Bu fikri ilk paylaştığımda bana mapping’den bahsettiler, acaba ayrı ekranlar mı yapsak gibi düşünceler oldu, ama bir bina duvarına mapping yapmak bana hiç cazip gelmedi. Hiç o niyette olmadım, hattâ bu pencereleri yerleştirirken de aralara siyah çizgiler koyduk, beğenmedik ben sadece pencereler olsun ve yan yana dursun istedim, çünkü başka bir şeymiş “gibi” yapmak istemiyorum. Bu aslında bir binaymış, bir apartmanmış gibi ya da bir televizyon ekranındanmış “gibi” olsun istemiyordum. Bunlar gerçekten filmlerden alınan parçaların yan yana üst üste dizilmiş hâli olsun  istiyordum. Elbette bir illüzyon peşinde koştum ancak bir mahalle, bir koridor, bir sokak bir binaya benzetmeye çalışmadım. Sadece onu anıştırmaya çalıştım. Evet aslında o sinemanın ilk yıllarındaki hâl, ilkellik benim tercih ettiğim bir şeydi tam da başka bir şeye benzemesin diye aslında.

Peki nasıl bir ekiple çalıştınız, nasıl bir süreçti?
Uzun süre yalnızdım özellikle arşiv ararken ve arşiv tararken. Kendi aldığım filmlerden tek kareler bastığım fotoğraflarla prova yaptım, çünkü bunu bilgisayarda yapmak çok zor. Kendi kurgu programımda çalışamıyordum çünkü kurgu programları bu kadar çok kanalla rahat çalışılacak programlar değil. O yüzden After Effects programı kullanan bir arkadaşımla çalıştık. Bütün ön hazırlığıma rağmen bu süreç altı ayımı aldı, kurgu aşaması tabii ki uzun sürdü, her gün çalışmadık herkesin işleri vardı. Bazen haftada bir, bazen ayda bir, bazen haftada üç gün. Sonra işin içine ses girdi. Ben dört kanal, yani sağ-sol, ön-arka olur diye düşündüm, sesi yapan Okan Kaya sekizden aşağı olursa çok karmaşık olur dedi ki şimdi ona çok hak veriyorum. İşin şu hâliyle yukarısı ve aşağısına da yönlenebiliyoruz. Eğer dört tane olsaydı o olmayacaktı ve şu an zaten pencereleri yakalanmakta zorlanılıyor izlerken.

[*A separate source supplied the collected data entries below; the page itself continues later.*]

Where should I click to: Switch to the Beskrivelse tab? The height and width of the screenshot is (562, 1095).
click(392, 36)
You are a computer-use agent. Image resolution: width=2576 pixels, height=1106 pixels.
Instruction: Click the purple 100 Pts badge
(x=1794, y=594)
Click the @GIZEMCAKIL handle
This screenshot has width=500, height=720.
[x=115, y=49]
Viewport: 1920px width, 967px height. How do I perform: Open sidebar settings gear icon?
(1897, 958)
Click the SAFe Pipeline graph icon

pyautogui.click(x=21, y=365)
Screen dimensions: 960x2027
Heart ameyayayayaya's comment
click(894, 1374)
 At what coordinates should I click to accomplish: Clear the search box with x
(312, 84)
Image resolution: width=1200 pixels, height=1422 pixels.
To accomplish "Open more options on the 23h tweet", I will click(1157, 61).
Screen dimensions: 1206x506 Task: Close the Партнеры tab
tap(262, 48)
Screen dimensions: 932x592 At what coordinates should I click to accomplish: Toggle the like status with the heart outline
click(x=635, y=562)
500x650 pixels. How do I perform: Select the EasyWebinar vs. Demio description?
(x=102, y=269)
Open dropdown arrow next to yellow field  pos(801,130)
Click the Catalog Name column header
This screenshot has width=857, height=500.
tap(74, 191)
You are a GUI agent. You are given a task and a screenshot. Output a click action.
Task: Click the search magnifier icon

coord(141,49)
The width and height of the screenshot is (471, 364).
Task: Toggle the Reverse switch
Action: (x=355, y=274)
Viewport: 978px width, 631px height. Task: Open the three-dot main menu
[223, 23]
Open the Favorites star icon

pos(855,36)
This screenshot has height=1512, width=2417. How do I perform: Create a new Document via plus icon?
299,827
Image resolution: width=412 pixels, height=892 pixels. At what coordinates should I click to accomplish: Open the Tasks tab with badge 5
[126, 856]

Ben en az üç-dört defa izledim sanırım.
Evet, en az iki kere izlemek gerekiyor ki bu benim hesapladığım bir şey değildi ama sonradan hoşuma gitti. İşin bir bulmaca hâli var. İşi arkadaşlarımla test ettiğim zaman da herkesin bu bulmaca hâlini sevdiğini fark ettim ve benim de hoşuma gitti. zaten böyle olmasın desem de yapacak bir şey de yok. Her şey aslında dediğin gibi sinemanın ilk yıllarındaki gibi, ki yoksa bunu videoya çevirmem lâzımdı, okunulabilir ve net bir şey istiyorsam öyle yapmalıydım.

Image

Aslında sinemanın gelişimiyle de çok paralel video-art ki zaten televizyona karşı video tekniğini kullanarak bir dönüşüm geçirmesi gibi, ki günümüzde bakınca sinema zaten müzelere ya da başka mekânlara girmesi iyice yaygınlaşıyor. Sizin yaptığınız da aslında böyle bir şey gibi sinema filmlerini alıp bambaşka bir mekâna yerleştirmek, o açıdan tam bir deneyim ki zamanı da koparıyorsunuz başka bir zaman içine koyuyorsunuz, filmlerin zamanından da öte kendiniz bir zaman yaratıyorsunuz, üstüne mekân da eklemiş oldunuz, benim için bu yüzden bir deneyimdi.
Çok sevindim, tam da böyle aslında. Benden daha iyi ifade ettin. Bu düşünceleri duyunca çok mutlu oluyorum.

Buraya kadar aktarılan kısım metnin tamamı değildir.